Okay, I have a plan on how to do all this, which is easier to talk about now that this screenshot of A20 RWG is public.
Note how, unlike in past versions of the game, the cars, street lights, crosswalk etc. are 'aware' of the street: they're positioned and rotated correctly relative to the street. The ability to do that is very powerful, and it means you can effectively put a prefab on the road itself instead of on a lot adjacent to the road.
So what you do is, you make a tiny trader prefab. Really, the only essential part is the panel truck, but you can add a barracks chair under a little awning, with a cooler... let the world builder have fun with it. As part of the random world generation, you put lots of these prefabs all over the roads: say, one every 100 blocks. And then the trick is, when the game begins, these prefabs aren't active. They're just invisible, with no collision, like a quest start node.
When it's time for a trader to 'drive in', the game picks one of these precomputed nodes to 'spawn' the prefab. It's like resetting a POI for a quest: all the blocks in the small prefab override whatever blocks were already there. It doesn't pick a node that's been disturbed, so it doesn't delete your base in the middle of the road or whatever weird thing is in the way there. And this works, because it has lots and lots of nodes to choose from. It'd be practically impossible to screw up every node in the world, and if you do, fine, no trader for you.
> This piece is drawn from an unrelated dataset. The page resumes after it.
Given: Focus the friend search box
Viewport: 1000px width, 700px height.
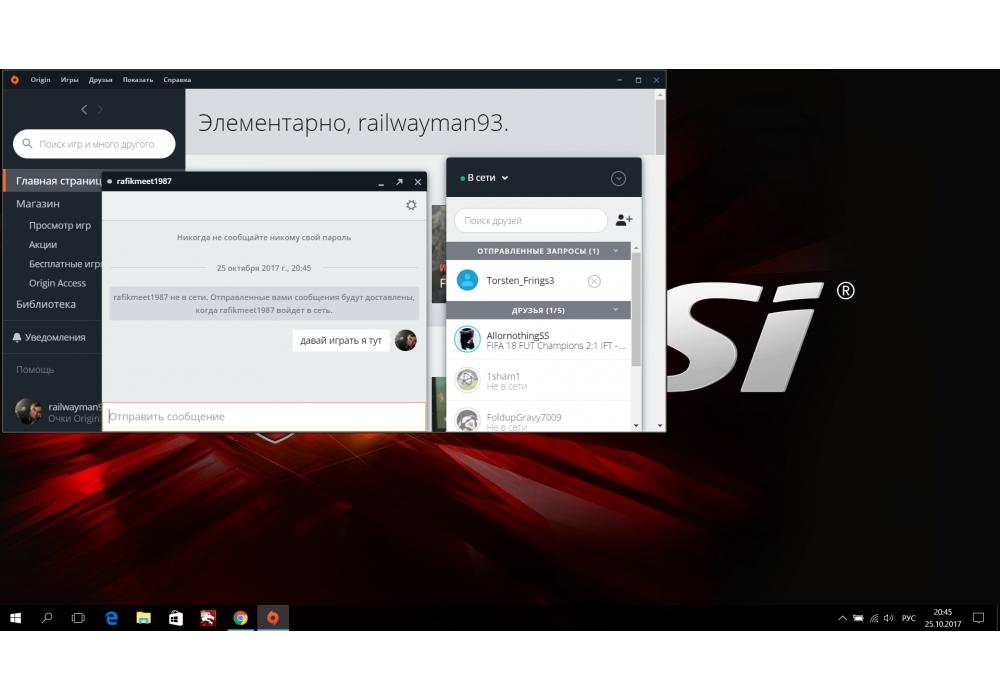Looking at the screenshot, I should (530, 220).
So it's all block replacement, like resetting a POI for a quest. No collisions, no spawning in air, no landmines going off, no falling, no crazy physics. And zombies attacking the truck? That's not a thing. Zombies won't target a vehicle in the road. They never have. I don't know where you got that idea. And even if they did, it would be simple to make them not do that. So the trader can spawn in any biome. Heck, maybe a trader in the wasteland offers better stuff due to the heightened risk of meeting them out there. Location, location, location.
This probably has the biggest gameplay significance among the points I've seen raised. There would be two ways to lose a trader: they pack up for the night and leave, or their truck is destroyed. Packing up and leaving would be most like what we have now. We're used to the trader closing shop and being inaccessible at night, with a warning shortly before they do. It'd be the same with a traveling trader.
If the trader is destroyed - which wouldn't happen often in practice, outside of PvP - then I'd say any missions with that trader would fail. This seems sensible. You see it in other games, where a mission fails if a character critical to that mission dies. I mean, I have to stress that the zombies don't target vehicles, they target players. And you wouldn't even
need to raise the HP of the panel truck in the game (even though that's a 5 minute change). It already takes quite a beating at 2500 HP. What to do if the truck goes boom is almost more of a technicality, to not leave edge cases unaddressed.
Also, as previously mentioned traders don't have to be the quest givers in the first place. I think they only are because, as the only NPCs, they're the only option. If the game has factions, then maybe all you have to do is turn the quest in to someone, anyone, representing that faction.